うまいこといえない。

うまいこといえない人がつたないなりに誰かになにかを伝えるための場所。

「好き」にまつわる呪いを解く

どんなに好きでも、気持ちや情熱があっても、ずっと続けてても、ぜんぜん「うまいこといえない。」
ブログタイトルにはそういう想いを込めている。
書くのも、語るのも、写真を撮るのも、やればやるほどに表現することが難しくなっていく。
うまくなりたいとはずっと思っている。うまくならなければと思ってきた。
いまこの時代に誰かと、趣味と、世界とつながるのならば。
でもわたしにはそのためのセンスも才能も情熱も足りないとあらためて実感したとき、自分と自分が世に出すものすべての価値がとても薄いもののように思えた。
それでしんどくなっていったん離れた。
うまくなくてもいいんだと思えたのは皮肉にも、好きを休んでみてからだった。
自分の「好き」をかたちづくって表現しなければならない、世に出すのならばうまくなければならない、と時代と世界に思わされてしまうのはあるいみ呪いみたいなものなのかもしれない。
SNSはあまりに自他を絶対的な評価の世界に放り込みすぎる。 
逆に言えばそれだけ誰にでも表現できるようになった、誰からも見てもらえるようになった、他者からダイレクトに反応を得られやすくなった、とも言えるのだけど。
いい時代になったと思う。
夜な夜な創作ノートにひとり書きつづっていた頃、個人サイトをひとりで更新していた頃、ブログ全盛期にひとり埋もれていた頃、誰かとつながって語りあいたいとどれだけ願い望んだか。
ところが、願った時代がやってきて、望んだ世界に居てみると、喜びと同時に以前とは違う悩みや苦しみを抱えるようになった。
どこかの誰かの反応を見ながら表現をつづけることは、なんだか感情を切り売りし、自分がすり減るような感覚もあった。
そんなの自分の気持ち次第だろう。自分が違うと思えれば断じて違うのだ。
でも合わない、強すぎる、プレッシャーだな、と感じる人もいてあたりまえではある。
いいねなんて人それぞれに違う意味を持つだろうに、目に見える数字というものほどわかりやすい評価はない。
好きと評価は似て非なるもの。
わかっているのにいいねがつかないと、誰にも見てもらえない、誰も必要としてないんだと淋しい錯覚に陥りがち。
他者の反応がどうあれ、自分にとって価値があるのなら数字なんてとるに足らないことのはずなのに。
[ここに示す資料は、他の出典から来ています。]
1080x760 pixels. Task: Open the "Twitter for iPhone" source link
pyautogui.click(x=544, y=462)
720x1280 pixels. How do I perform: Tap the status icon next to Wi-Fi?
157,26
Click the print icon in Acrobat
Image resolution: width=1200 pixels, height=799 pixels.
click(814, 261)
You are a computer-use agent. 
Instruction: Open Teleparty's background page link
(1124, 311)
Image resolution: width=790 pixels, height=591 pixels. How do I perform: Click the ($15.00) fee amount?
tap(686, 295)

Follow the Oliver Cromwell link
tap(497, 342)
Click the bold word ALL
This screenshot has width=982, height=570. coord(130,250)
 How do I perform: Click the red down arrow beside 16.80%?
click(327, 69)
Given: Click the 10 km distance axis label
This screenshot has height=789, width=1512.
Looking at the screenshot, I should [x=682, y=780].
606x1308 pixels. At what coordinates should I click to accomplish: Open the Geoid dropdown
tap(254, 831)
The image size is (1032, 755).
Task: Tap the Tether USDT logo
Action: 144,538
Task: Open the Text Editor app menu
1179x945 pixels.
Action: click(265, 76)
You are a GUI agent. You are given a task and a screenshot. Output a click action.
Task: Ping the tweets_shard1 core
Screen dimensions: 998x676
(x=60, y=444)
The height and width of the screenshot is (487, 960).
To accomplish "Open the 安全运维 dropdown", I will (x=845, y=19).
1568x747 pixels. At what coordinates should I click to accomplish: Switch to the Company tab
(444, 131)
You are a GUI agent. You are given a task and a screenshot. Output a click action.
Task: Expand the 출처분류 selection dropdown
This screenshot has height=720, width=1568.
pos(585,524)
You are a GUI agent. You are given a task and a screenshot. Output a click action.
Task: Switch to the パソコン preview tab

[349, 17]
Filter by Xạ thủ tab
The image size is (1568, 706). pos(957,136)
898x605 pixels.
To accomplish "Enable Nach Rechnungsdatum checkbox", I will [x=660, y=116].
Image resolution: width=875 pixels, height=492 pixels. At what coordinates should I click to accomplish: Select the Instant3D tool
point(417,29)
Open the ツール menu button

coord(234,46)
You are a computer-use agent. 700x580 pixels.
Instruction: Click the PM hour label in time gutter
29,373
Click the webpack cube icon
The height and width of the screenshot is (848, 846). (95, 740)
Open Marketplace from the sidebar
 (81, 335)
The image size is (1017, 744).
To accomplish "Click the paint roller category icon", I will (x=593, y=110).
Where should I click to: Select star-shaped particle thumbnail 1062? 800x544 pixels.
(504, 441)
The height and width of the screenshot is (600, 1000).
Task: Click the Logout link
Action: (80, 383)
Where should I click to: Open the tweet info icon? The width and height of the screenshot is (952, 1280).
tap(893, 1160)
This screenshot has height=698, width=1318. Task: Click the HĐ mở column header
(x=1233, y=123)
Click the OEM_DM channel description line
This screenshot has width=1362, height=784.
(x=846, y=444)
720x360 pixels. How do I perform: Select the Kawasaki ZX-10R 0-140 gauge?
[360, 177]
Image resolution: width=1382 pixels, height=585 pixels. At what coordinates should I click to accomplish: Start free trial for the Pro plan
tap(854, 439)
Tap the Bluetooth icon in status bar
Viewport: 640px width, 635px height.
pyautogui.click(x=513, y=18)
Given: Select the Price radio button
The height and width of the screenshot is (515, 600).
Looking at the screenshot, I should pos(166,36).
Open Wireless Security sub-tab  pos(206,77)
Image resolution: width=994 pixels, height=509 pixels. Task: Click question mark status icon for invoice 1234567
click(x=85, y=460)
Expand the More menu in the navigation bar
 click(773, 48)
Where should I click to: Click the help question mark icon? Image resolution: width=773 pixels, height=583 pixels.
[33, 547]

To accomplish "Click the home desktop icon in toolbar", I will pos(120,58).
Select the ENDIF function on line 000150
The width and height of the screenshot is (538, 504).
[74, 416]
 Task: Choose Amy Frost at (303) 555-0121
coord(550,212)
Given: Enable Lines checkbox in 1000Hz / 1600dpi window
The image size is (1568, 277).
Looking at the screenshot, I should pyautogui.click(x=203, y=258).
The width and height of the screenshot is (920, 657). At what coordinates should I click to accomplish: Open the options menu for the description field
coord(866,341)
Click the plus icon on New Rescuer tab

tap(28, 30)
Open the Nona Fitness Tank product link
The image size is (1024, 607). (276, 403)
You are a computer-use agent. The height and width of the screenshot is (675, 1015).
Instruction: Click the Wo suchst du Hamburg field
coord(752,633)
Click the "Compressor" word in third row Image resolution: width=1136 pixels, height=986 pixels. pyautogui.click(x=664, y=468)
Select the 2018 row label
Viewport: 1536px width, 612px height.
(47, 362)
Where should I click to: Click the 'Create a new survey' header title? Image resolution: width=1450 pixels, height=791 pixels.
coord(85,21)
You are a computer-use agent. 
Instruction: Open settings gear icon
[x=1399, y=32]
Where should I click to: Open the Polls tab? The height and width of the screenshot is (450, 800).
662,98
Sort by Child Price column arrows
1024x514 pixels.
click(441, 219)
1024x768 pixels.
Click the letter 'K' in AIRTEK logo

好きな競走馬や自身が競馬の中で掲げるテーマについて寄稿をしていた頃が、ありがたくもいちばん評価されていた。
だけど、「好き」をかたちづくっているのに、いちばんしんどかった。
「こんなことを書ける自分を褒められたいがために馬を利用している」「馬が死んで悲しいくらいなら競馬なんかやめてしまえばいい」みたいな引用がついたことがずっと忘れられないでいる。
完全に誤解だしひどい言われようだと思ったけれど、あの言葉は呪いにも自戒にもなっていた。
そういうふうに見る人も言う人もいるのだと。
思い感じることは誰にも止められないし、咎められもしないし、表現するというのはそういうものをも受けとることでもあるのだと。
わたしには重すぎたので、結局そこから降りたというわけ。
「そこ」というのは、いやがうえにも評価をされてしまう場所です。
心が折れたといえば折れたのだろう。
折れてよかったのは、あとあとのいまになって「うまくならねば」という呪いを解いてくれたこと。
あの頃がいちばん「うまいこといえていた」。
でもがんばってうまく書いてもなんかキレてくる人だっているんだもの。
そう思えばもう好きにするのがいちばんね、ってなるよ。そらそうよ。

呪いは自分の心が生みだすものです。
だから、自分が違うと思えれば断じて違うし、自分にとって意味や価値があるのならそこに他者や評価は関係ないのです。
この境地にたどりつくまで、えらい時間がかかったもんだ。